PROMPT » Output the entries as they appear, skipping images.

****************

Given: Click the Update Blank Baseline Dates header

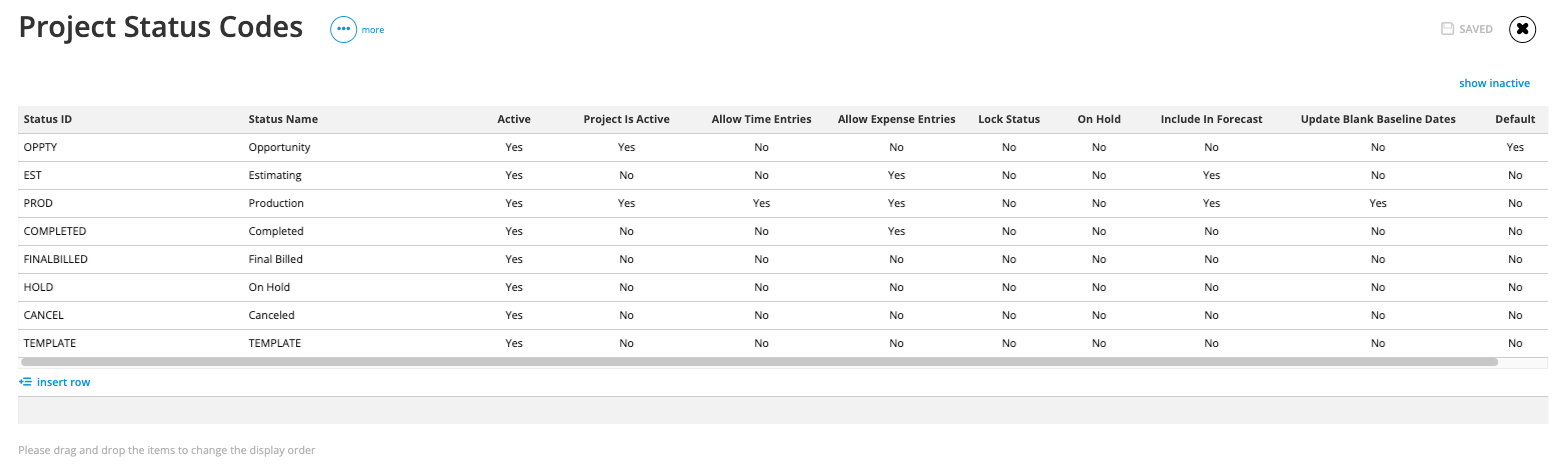Looking at the screenshot, I should pyautogui.click(x=1377, y=119).
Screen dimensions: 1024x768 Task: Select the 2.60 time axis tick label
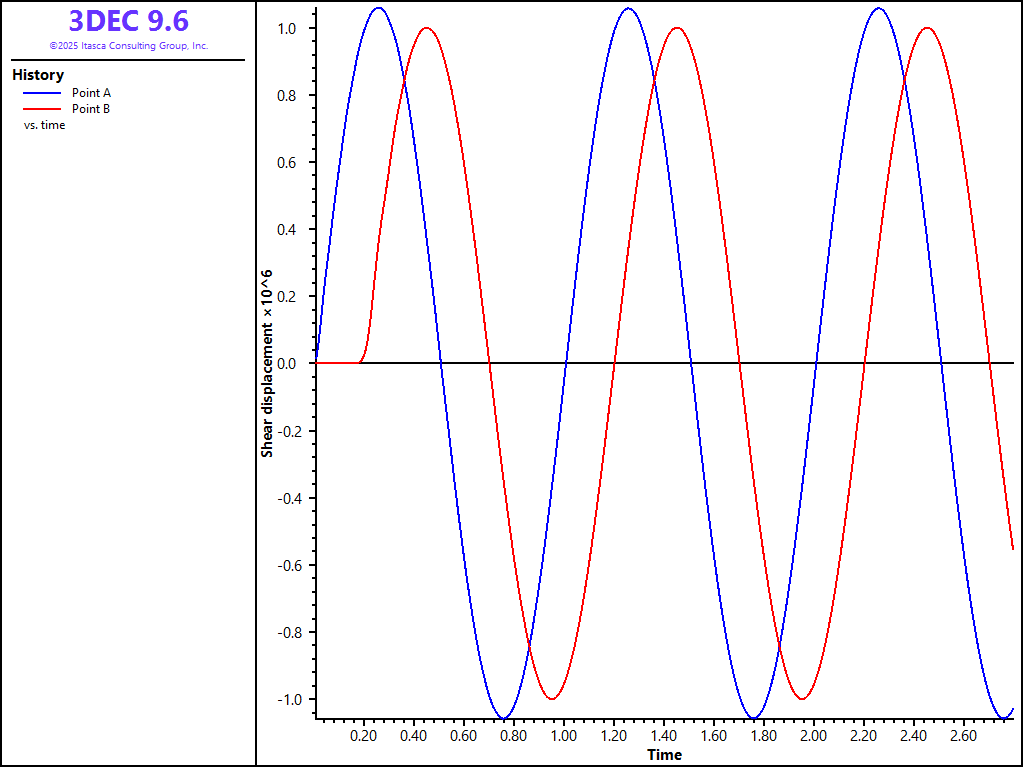click(x=963, y=736)
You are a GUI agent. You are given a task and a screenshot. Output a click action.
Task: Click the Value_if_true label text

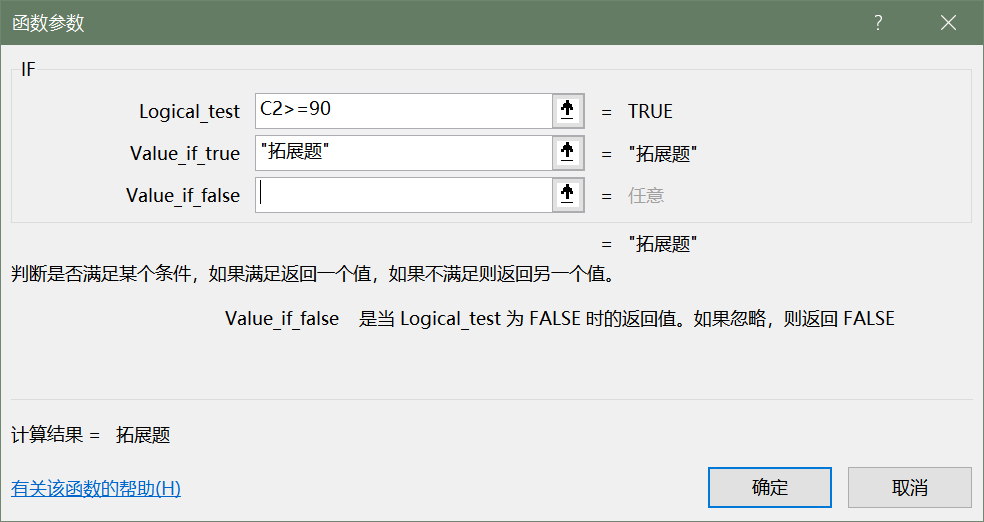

****************

SOLVED EXERCISE »
Given: Click the Update Blank Baseline Dates header

Looking at the screenshot, I should pyautogui.click(x=1377, y=119).
Screen dimensions: 1024x768 Task: Select the 2.60 time axis tick label
click(x=963, y=736)
You are a GUI agent. You are given a task and a screenshot. Output a click action.
Task: Click the Value_if_true label text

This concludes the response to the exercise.